As far as we knew, father hadn’t written a novel before (he had written and published one in his early 20s). He had started to write a series of fictional biographical afsaanas [stories], beginning with Ghalib Afsaana, that had captivated Urdu’s literary world. He wrote under different pseudonyms and ultimately revealed himself (though most readers had guessed that it was none other than Faruqi sahib).
A high point of these afsaanas was the way he crafted language. A register of Urdu enriched with cultural assimilations, drawn from a spectrum of vocabulary, ranging from early times to the 18th century, the golden age of Urdu poetry. It was peppered with Farsi verses; a specialised lexis of vocabulary from the arts — music, painting, poetry of the Subcontinent — woven together in richly textured prose.
Father loved dictionaries. His collection took up shelves upon shelves, and he generally had several by his side when writing. He compiled word lists, glossaries, lexicons for his personal use. He assembled lists of words that had fallen into disuse. He enjoyed tracking, tracing the evolution of usages.
Sometimes, I was sent off to find a word in a particular dictionary. When it took me forever, he would get impatient, follow me to his library, take the heavy volume from my somewhat reluctant, but secretly relieved, hands, and turn to the right page in a matter of seconds. His eyesight had always been weak, it grew worse with age, but he pored over pages in tiny print, chuckling when he found the right word. I would get a sharp tap on my head for being careless or lazy in searching for the right word.
He was passionate about words and usage. Rare words were like rare gems for him. Father had immersed himself in Urdu and Farsi’s classical literature. The only individual who had read the 50,000 pages of the monumental, 46-volume Daastaan-i-Amir Hamza, he had a notebook filled with rare words. His close reading of Mir’s seven divans and Musahafi’s nine, plus every Urdu poet from the 300 years of classical Urdu poetry from Muhammad Afzal’s Bikat Kahani (1625 CE) to Dagh Dihlavi (d. 1905) were under his purview as he culled rare words.

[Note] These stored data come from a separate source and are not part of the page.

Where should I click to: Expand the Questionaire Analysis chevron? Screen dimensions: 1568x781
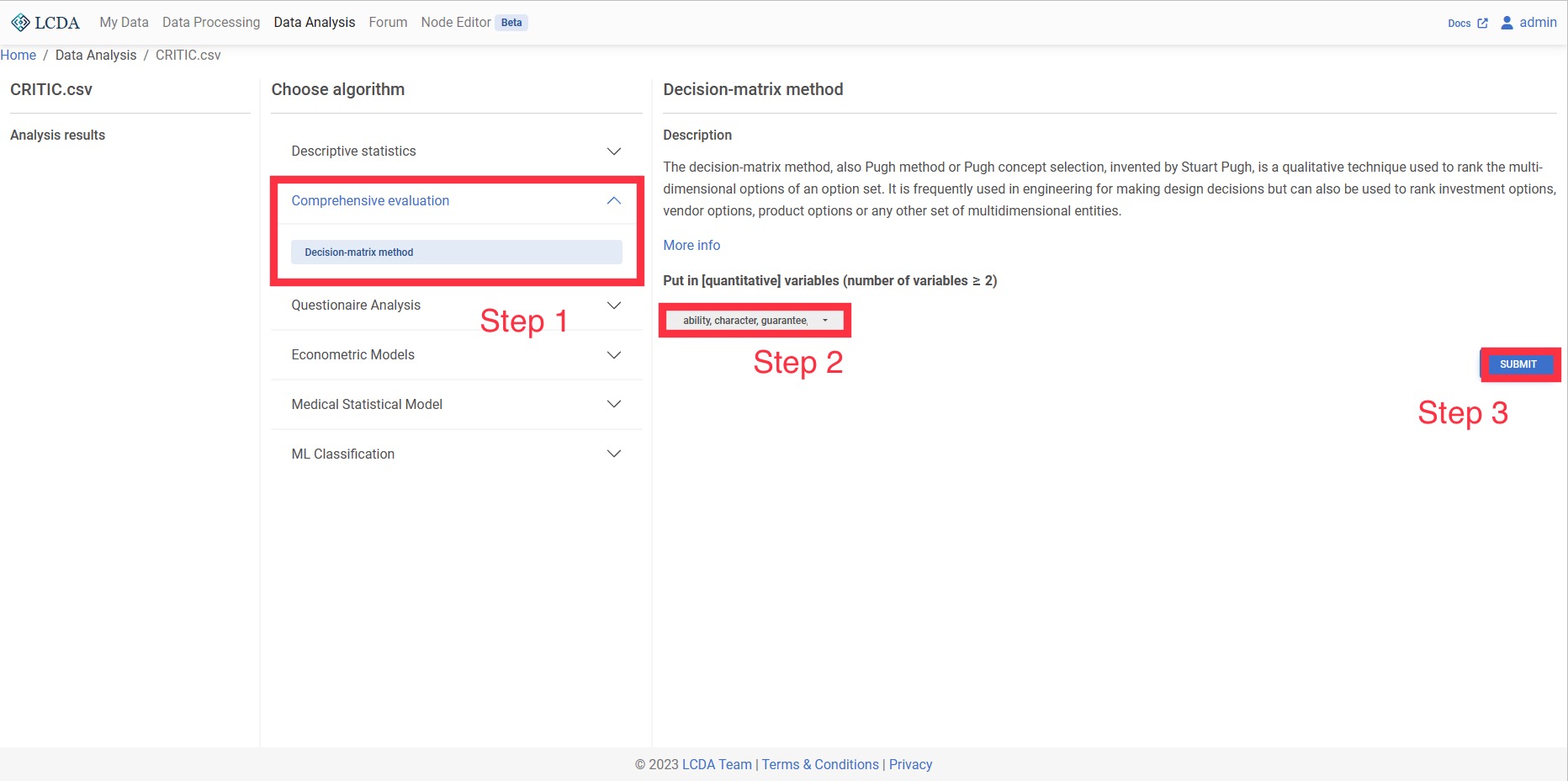[x=613, y=305]
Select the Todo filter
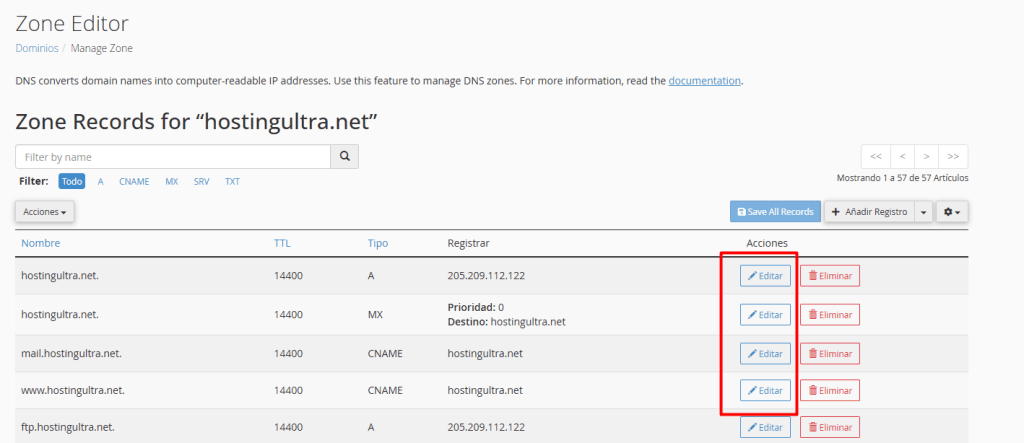 pyautogui.click(x=72, y=182)
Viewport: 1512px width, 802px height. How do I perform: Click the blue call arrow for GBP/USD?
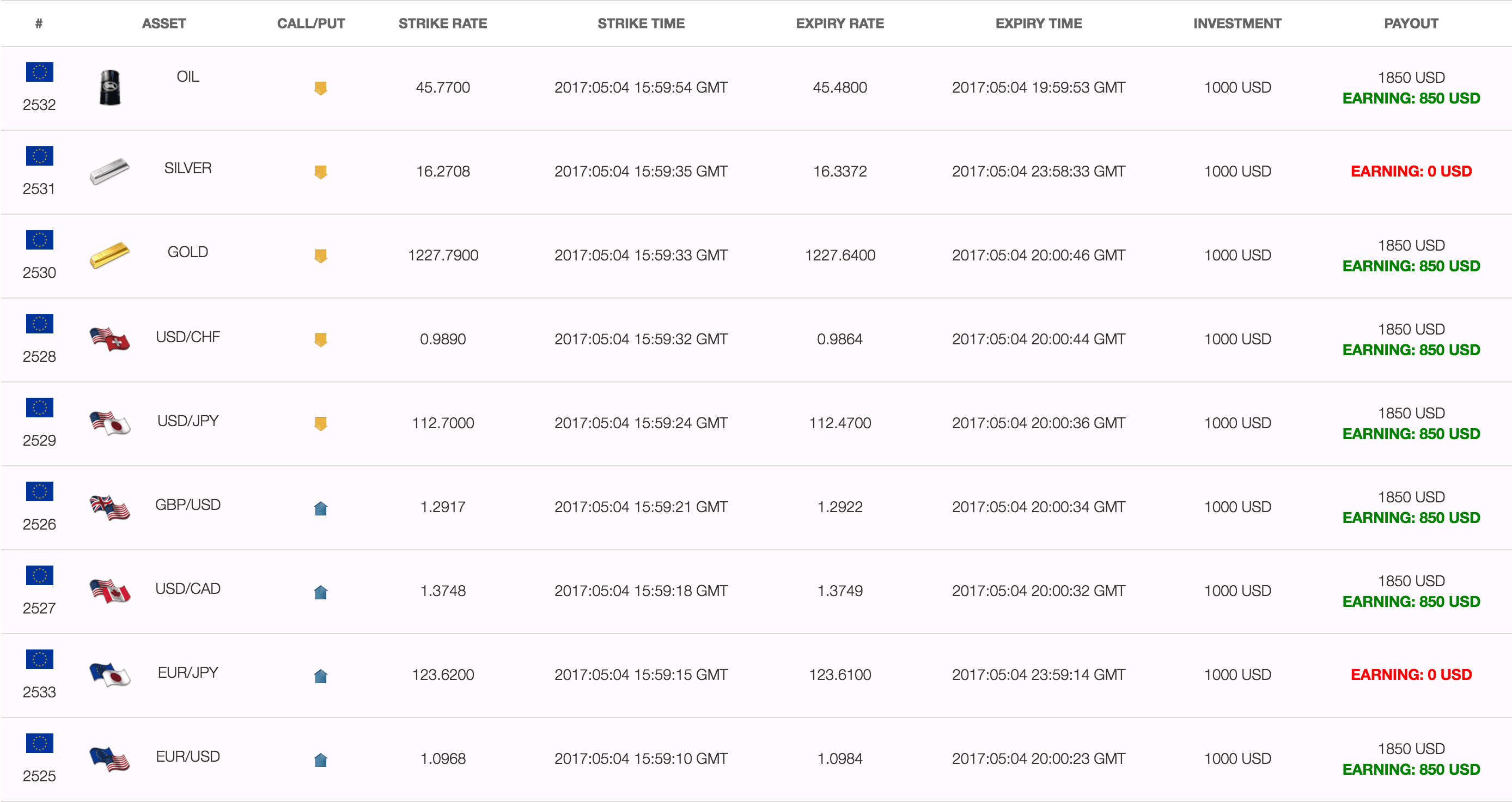[x=320, y=508]
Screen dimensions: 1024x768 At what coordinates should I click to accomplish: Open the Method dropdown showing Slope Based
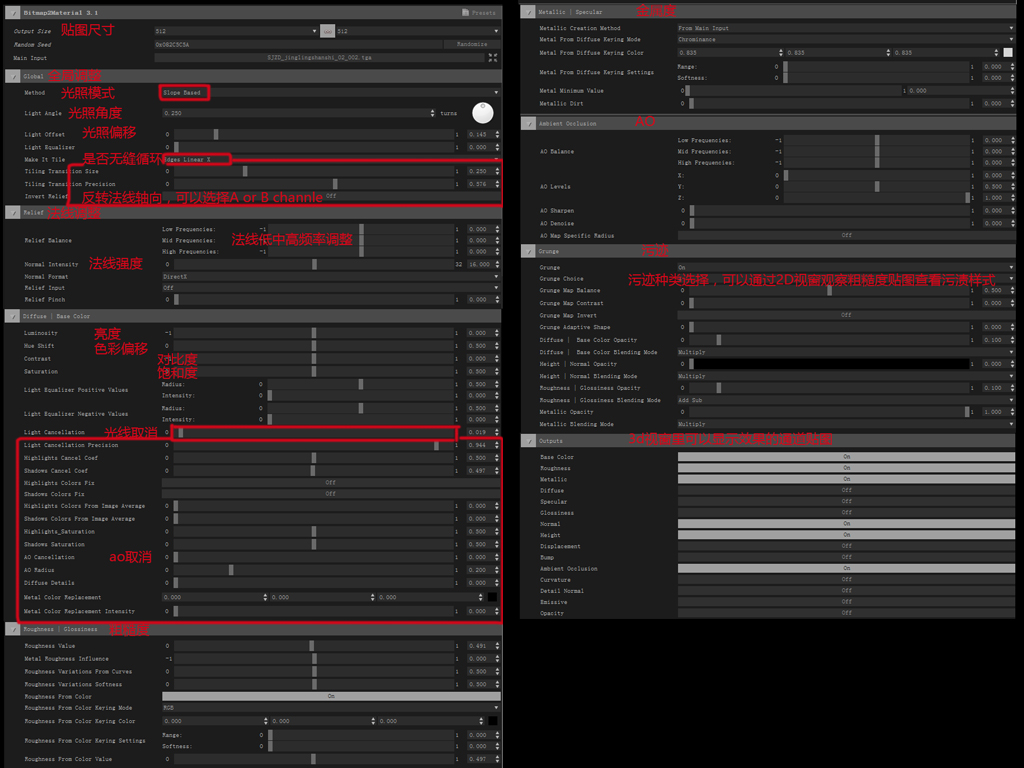pyautogui.click(x=300, y=92)
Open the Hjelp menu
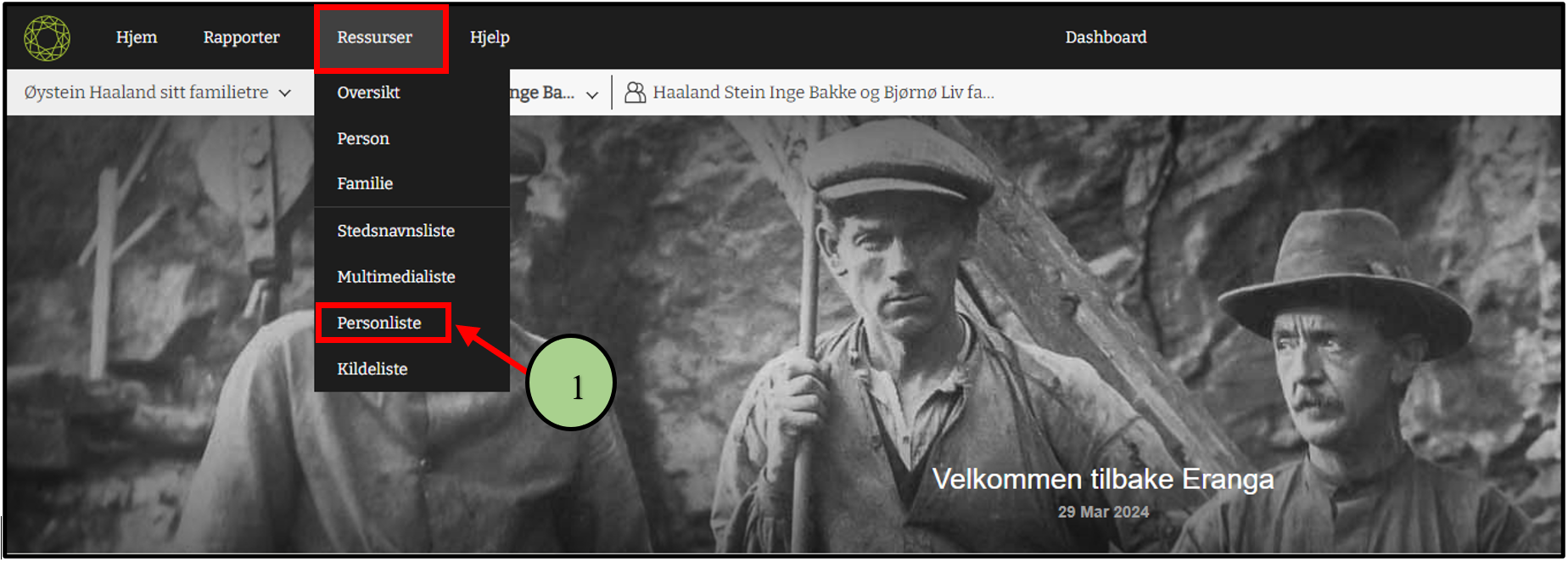Image resolution: width=1568 pixels, height=562 pixels. (x=490, y=37)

The result was a collection of some 12,000 words. He kept pruning, expanding, refining the range of meanings till the very end. This was his favourite project. He named it Tazminul Lughat. He published excerpts from this work with an introduction, explaining how and why he went about this labour of love. Tazminul Lughat’s master file was stored in his desktop computer. A copy of the section he was working on was on the laptop he carried to Delhi. When we finally mustered the courage to turn on his laptop, the Lughat was the last file he had edited.
As I write these words, the strains of santoor comfort me. My sister Baran’s grandchildren romp in the lawn. The Allahabad house, with its library of 40,000 books, its rows of journals lovingly curated, the Amir Hamza collection, the dictionaries, are a living memory. The house is alive, the memories safe.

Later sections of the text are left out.